そんな場所があるのなら絶景キャンプハンターとしては外すことは出来ません。
場所は、タイ国内の最北西端にあるミャンマー国境にも程近い、山間部にあるパンウン王立森林公園にあるキャンプ場です。
タイの中でも美しい場所として有名で、山岳民族の村と高山湖がある場所です。1年中美しい景観が楽しめますが、特に12月から1月は幻想的な霧と朝日の景色が見れるそうです。
パンウン王立公園の入り口
山岳民族の村を通って果てのような場所にパンウン王立公園はあります。
入り口にはチケットカウンターがあり、パスポートと料金を支払って中へと進みます。タイの国立公園の料金はタイ国民よりも高く設定されていますが、それでも大人100バーツ子供50バーツと格安です。
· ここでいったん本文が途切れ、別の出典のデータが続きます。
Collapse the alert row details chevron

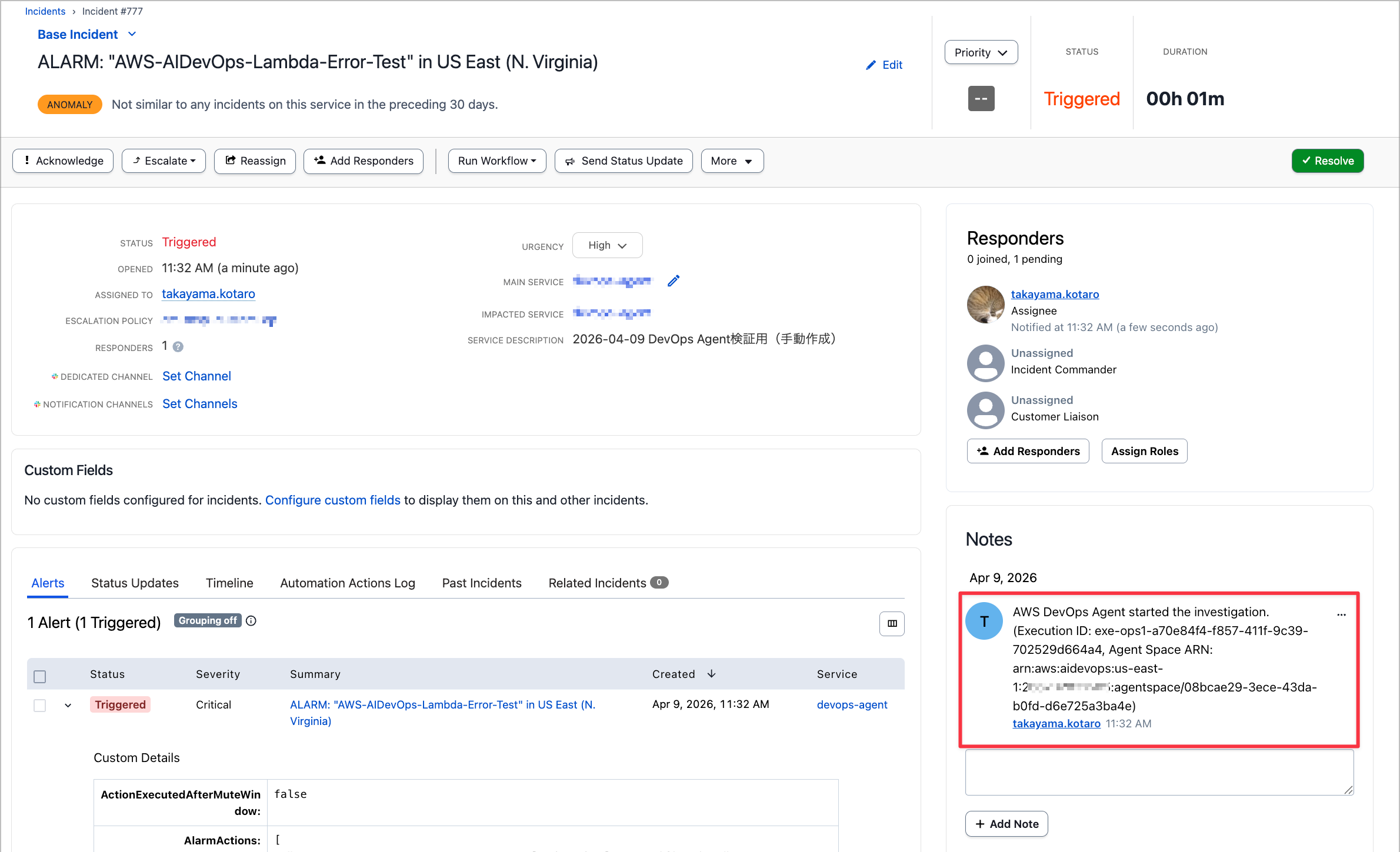[x=68, y=705]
これで絶景でキャンプ出来るのですから本当に素晴らしいの一言です。
バンコクでは日中35度くらいになっていましたが、パンウン王立公園の気温は日中でも27度程度で過ごしやすかったです。
タイのキャンプシーズンの11月〜2月は結構寒いようなので、ダウンは必須だと思います。
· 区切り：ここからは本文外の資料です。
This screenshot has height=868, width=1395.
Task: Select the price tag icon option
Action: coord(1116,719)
テントを湖のほとりに張ってゆったりとした時間を過ごしてみよう
湖のほとりにキャンプサイトが解放されています。
水場やシャワーもあるので快適に過ごせます。訪れた日は、他に誰も居なかったので動物と鳥の声しか聴こえない正真正銘の大自然の中のキャンプ場です。
湖には白鳥がいたりもして景色が本当に優雅です。
湖に一番近い場所にテントを張って息子と2人でしばらく山間に沈む夕陽を眺めます。
当日は気づかなかったんですが、150バーツ(600円)で竹でできた筏をレンタルできるので、それに乗って楽しんでもいいかもしれません。
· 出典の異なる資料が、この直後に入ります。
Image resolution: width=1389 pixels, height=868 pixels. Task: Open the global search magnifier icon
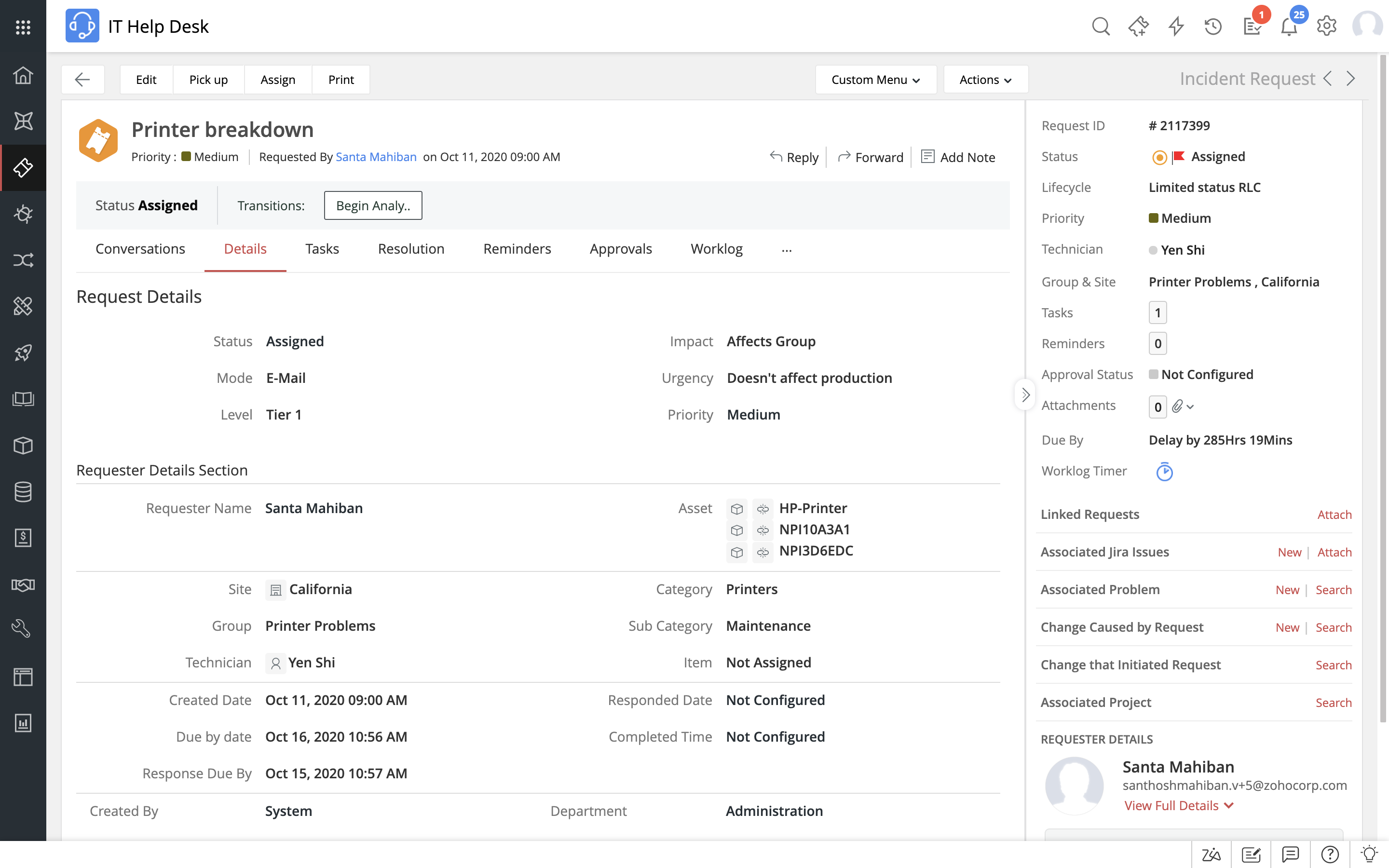point(1100,26)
おすすめは早朝の霧がかった時間帯がオススメのようです。
夕闇もとても幻想的だ
湖沿いには松の木が生い茂っています。美しい湖、松の木、山々の景色、朝の霞んだ霧は、自然の景観が好きな方にとっては天国のような美しい景色が広がっています。
自然あふれる日中の景色に夕景や夜の満天の星空や朝靄など、どの時間帯でも素晴らしい情景を見せてくれるオススメのタイのキャンプ場です。
ドイプイキャンプ場(チェンマイ県、ムアンチャンマイ)
タイ第二の都市チャンマイを眺める山の上のキャンプ場
タイ北部に位置している第二の都市であるチェンマイ。
映画「塔の上のラプンツェル」の中で、ランタンの灯りが幻想的に空に舞い上がるシーンがありますが、モチーフになったコムローイ祭りが11月の満月の夜に開催されることでも世界的にも有名な町です。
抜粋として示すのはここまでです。